A paper titled, “Introducing Answered with Evidence – A framework for evaluating whether large language model (LLM) responses to biomedical questions are founded in evidence,” was published in medrxiv by authors affiliated with Atropos Health as an update to a prior paper by the same title.
Short summary:
The growing use of large language models (LLMs) for biomedical question answering raises concerns about the accuracy and evidentiary support of their responses.
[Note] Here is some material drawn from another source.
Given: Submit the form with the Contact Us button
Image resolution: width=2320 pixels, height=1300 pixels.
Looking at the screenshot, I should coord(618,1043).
To address this, we present Answered with Evidence, a framework for evaluating whether LLM generated answers are grounded in scientific literature. We analyzed thousands of physician submitted questions using a comparative pipeline across seven LLMs grounded in different evidence sources. Six sources were grounded in PubMed or general online content, and the last source was grounded in the Atropos Evidence™ Library, called Alexandria®, of custom real world analyses. We found that the general-purpose LLMs grounded in public information varied greatly in the answers they returned, even when those answers were sourced from the same publication. Using an ensemble approach, we observed that 49% of the time, two or more LLMs agreed on an answer. Combined, the ensemble approach and the Alexandria custom-built source enabled reliable answers to over 64% of biomedical queries. As LLMs become increasingly capable of summarizing scientific content, maximizing their value will require systems that can accurately retrieve both published and custom generated evidence or generate reliable evidence in real time.